From time to time we get questions from our clients and friends about link exchanging. My most common first response is, did you get an email that: a) didn’t address you with your real name, or b) came from a newsletter system to which you haven’t subscribed, or c) is from someone you don’t know or trust, or d) is a proposal about a website that has no relevance or relationship to you or your website?
If the answer to any of these questions is yes, then it’s probably spam and you should ignore it. Participating in these kinds of exchanges can actually damage your reputation and hurt your ranking.
The reasoning goes like this. Folks link to you because they think you’re important; so then search engines think that you’re important. This is reflected in your ranking and you are more likely to show up higher in the list. And, of course, everyone wants to be on the first page of search results. And when you choose to make a link to someone else’s webpage, then you’re effectively saying that you think they’re page is important and worthy of attention. And this is ultimately a reflection of you’re reputation. So if you link to a page that has a bad reputation, perhaps because it is a known virus carrier, or perhaps it’s a known spam sender, or perhaps it’s a site that is simply known to be a link trader with commercial interests and little broader social value, then this reflects on your webpage and will effect your reputation and lower your ranking.
A recent example of this kind of email is the email I received from www dot myshopgoods dot com. Notice that I’m not actually linking to this site.

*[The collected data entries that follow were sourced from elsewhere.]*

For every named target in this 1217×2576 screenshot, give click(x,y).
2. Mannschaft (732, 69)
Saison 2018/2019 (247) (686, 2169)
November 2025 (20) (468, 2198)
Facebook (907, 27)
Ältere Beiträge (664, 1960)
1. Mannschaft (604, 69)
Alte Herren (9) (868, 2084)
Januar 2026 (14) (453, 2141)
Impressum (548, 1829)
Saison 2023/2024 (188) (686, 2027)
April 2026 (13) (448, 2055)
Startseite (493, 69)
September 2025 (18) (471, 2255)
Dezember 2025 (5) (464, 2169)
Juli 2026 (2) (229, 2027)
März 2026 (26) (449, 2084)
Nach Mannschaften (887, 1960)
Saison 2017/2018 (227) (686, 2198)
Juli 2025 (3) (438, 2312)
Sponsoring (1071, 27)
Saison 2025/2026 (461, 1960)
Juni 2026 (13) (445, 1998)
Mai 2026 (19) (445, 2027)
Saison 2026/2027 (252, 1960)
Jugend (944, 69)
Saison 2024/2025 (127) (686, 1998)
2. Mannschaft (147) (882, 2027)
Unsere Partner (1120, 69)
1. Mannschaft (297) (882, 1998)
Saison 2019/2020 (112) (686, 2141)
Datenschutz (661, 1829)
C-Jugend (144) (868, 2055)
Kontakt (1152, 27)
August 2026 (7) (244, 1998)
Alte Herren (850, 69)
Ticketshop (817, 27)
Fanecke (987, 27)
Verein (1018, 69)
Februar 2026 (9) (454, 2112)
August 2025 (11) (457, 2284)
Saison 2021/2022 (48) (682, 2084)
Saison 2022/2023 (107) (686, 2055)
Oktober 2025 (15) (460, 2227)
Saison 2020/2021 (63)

If I did make the hyperlink, I would ensure to assign a nofollow value to the REL attribute in the hyperlink (this signals search engines, indexes, and other site users that you don’t want your reputation judged on the basis of your link). But instead of linking to the site, I have included a screenshot of the site below. It is admittedly more attractive than many of these evil link pages are. But my hunch is that it has already been identified as a bad neighbourhood. I think this because: a) it spammed me, and b) it has a google ranking of zero. The website that they want to link trade with is www.whenlovehurts.ca – this site has really cool content, has a fair chunk of traffic, has significant social value and has a google ranking of three: that’s not bad.
Now, all of that said, “link exchange” is an ambiguous term and can be a good thing. Linking to people you know and webpages you admire is really important. Having them link back is also really important. Hyperlinks are a way of directing attention and showing respect. And linking to good neighbourhoods is a way of showing respect to your audience.